Pick up the passage below on the weather interface module for UAV mission planning and continue it from the point where it stops.

» **Provided passage**:
···

Figure 8(a) demonstrates the flowchart of the proposed weather interface module (which is implemented as a standalone thread). This module is responsible for the web communication with the weather providers through the implementation of the provider’s APIs. Furthermore, this module parses the provider responses into useful information and stores them into the in-memory database. These activities are controlled from mission planning tab. However, Figure 8(b) represents the useful weather data and its effect on the mission planning (for long range UAVs). It can be deduced that the overlaid weather layer supports the mission designer to setup a safe trajectory for the mission. Because of the existence of such weather layer, the mission designer avoids a side wind of speed 12 m/sec coming from direction 216 (which is illustrated in red dashed circle).

Figure 8: Integration of global weather forecasting reports with the mission planning process (a) weather interface module flowchart and (b) mission planning using synthetic graphical weather layer.

···

» **Dataset extract**:
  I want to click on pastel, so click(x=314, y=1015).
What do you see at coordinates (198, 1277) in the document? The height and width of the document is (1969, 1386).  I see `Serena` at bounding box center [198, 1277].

···

» **Output for this task**:
4.4. Centralized Online Data Logging and Playback Features

The data logging module plays a vital role in recording all incoming and outgoing traffic for the whole platform. The data logging is developed using an accurate time stamping for all events. The resolution unit is measured in ticks (where 1 Tick = 10−7 seconds). All GCS interfaces, flight control commands, UAV feedback, and exchanged data among different modules are recorded. Threads are used to achieve the data logging goals to avoid any conflict with the GCS modules. However, multiple threads utilization may cause data violation and data loss. Therefore, an efficient technique is implemented to assure the consistency and integrity of all data and to maintain the high recording time resolution. This implementation relies on the thread safe containers that exist in VB.NET, which grantees the read and write operations without data violation. Algorithms 1, 2, and 3 represent 3 simultaneous threads to implement the proposed centralized data logging. It records different data sources using thread safe containers. This technique stores one multiplexed file for all received data.

Algorithm 1: Proposed collecting data thread.

Algorithm 2: Proposed data logging thread.

Algorithm 3: Proposed file manipulation thread.

As a result, the playback functionalities will become more accurate, because accessing one unified time stamped file is much efficient, convenient, and faster than accessing multiple files. This software module achieves advanced data logging capabilities without the need for extra hardware equipment. Typically, this is considered to be one of the conquered challenges in this paper. The resultant high resolution data logging capabilities clearly appear in all recording activities (as will be shown in Section 5).

4.5. Bidirectional GSM Communication (Ground and Airborne Modems)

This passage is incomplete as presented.